On Monday this week I removed my second-year class on crime and punishment from the confines of a Waterside campus classroom (lovely as they are) and transported it to a real life courthouse in the centre of Northampton.
Northampton’s Sessions House was built after the fire that destroyed much of the town in 1675. This gave the local authorities the opportunity to create a purpose-built space to hold the biannual county assizes and the quarterly sessions of the peace. There are two courts in the complex – one for criminal and one for civil cases – both have had some significant modernization since the late 1700s but plenty of the original courtrooms have survived.
Below the courts are holding cells, and it is still possible to access the ‘walk of shame’ that would have conveyed commended prisoners to the gallows that was situated towards the rear of the complex. Still possible, that is, so long as you have a friendly and well-informed guide like Dr Alan Clarke, our friendly expert in local English history.
About 30 history undergraduates take my level 5 module (HIS2010) at the University of Northampton and in last week’s class we had looked at the nature of the court trial in the eighteenth century, at the role of the judge and juries, and considered the importance of architecture in the process of the administration of ‘justice’.
This is quite limited in a modern classroom when your key resources are contemporary written accounts and images like this one (of the Old Bailey in the early 1800s).

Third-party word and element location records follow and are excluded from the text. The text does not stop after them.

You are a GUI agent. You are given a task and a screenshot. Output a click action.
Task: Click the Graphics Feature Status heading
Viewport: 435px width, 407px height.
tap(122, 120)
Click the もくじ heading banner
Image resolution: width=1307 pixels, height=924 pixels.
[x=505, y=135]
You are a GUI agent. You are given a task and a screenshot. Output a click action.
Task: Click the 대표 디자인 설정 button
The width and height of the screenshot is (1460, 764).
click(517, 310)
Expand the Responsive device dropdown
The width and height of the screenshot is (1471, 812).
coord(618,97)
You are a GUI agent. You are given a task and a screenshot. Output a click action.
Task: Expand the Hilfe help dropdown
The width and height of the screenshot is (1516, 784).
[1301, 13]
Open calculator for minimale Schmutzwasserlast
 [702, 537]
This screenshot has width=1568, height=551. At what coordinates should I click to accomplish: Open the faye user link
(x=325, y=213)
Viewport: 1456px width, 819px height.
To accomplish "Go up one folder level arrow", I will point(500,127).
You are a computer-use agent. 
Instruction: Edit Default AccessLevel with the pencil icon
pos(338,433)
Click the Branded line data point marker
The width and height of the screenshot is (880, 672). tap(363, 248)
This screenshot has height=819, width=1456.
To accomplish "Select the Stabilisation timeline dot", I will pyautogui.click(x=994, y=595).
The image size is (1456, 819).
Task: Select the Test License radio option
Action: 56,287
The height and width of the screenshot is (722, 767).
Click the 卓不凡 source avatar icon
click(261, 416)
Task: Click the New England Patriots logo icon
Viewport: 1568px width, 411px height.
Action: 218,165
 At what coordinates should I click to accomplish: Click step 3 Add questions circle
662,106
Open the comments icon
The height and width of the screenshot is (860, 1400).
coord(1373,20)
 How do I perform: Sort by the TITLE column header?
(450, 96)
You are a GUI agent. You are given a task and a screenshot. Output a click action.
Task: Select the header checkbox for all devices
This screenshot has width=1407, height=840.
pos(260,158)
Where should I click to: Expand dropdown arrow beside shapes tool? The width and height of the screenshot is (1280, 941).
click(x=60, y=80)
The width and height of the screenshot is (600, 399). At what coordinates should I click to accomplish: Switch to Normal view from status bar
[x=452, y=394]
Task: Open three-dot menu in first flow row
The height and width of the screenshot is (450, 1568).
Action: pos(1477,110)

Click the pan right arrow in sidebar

My students have just embarked on a project that will see them reenact a real trial using the published records of London’s Central Criminal Court in the past and so I was keen to let them get a sense of what a trial might have been like. I rather enjoy the idea of ‘experiencing’ history where possible, even if (thanks goodness) I can’t begin to experience the fear of being tried for an offence for which I might pay with my life if convicted.
Alan took us on a tour of the court complex – the cells (where evidence of their recently past can be seen in the surviving graffiti from the 1970s and 1980s), the judge’s chambers, and the nineteenth-century gaol block.
He also described the interior of both courts, pointing out and explaining the symbolism woven into the intricate plaster work (the work of Edward Goodge). Over the judge’s chair in the criminal court are emblems representing truth, justice, material wealth (and its opposite), as well as the image of the devil complete with a tongue which supposedly wags when someone tells a lie in court.
Having settled the class back down after our tour I now gave individuals roles to play as we reconstructed two short cases from the Old Bailey Proceedings in the 1700s. The first was the trial of a domestic servant who had given birth in secret and was accused of ‘destroying’ her illegitimate child. The trial took hardly any time at all to find her guilty and to condemn her death and anatomization. The evidence was limited, the few witnesses that spoke up for her were ineffectual, and this made a deep impression on the class as we unpacked it afterwards.
The second case was no less brutal; another young woman, this time accused of killing man because he called her ‘a whore’. Despite the evidence of intent being almost nonexistent and contentious (the knife she used had a rounded blade, hardly likely to have inflicted the wounds described by the witnesses that spoke against her) she too was convicted and sentenced to hang.
Both cases revealed that respectability and class played a more important role in the eighteenth-century courtroom than evidence did. But more than this the very act of voicing the words spoken in a real court space helped us understand how the various actors were perceived. There is a very different perspective sitting (as the student playing the judge did) at the apex of the court looking down on everyone else, than there is looking up from the dock, knowing that behind you is a staircase (merely ladder when the court was built) to the dark cells below.
In January these students will be back in court so that they can put on their own assessed trials. They have 15-20 minutes to reenact a case of their choosing before myself and a colleague will discuss what they have learnt from the process and how it has shaped their understanding the criminal justice system of the past.
Of course, we can’t possibly experience history in the way that people did in the past: there were plenty of giggles as students placed in the dock or ‘locked’ into a cell but engaging with history in this way does bring it alive. Taking students out of the comfort of a classroom changes perspectives, mine as well as theirs, and I think we ought to do it more often.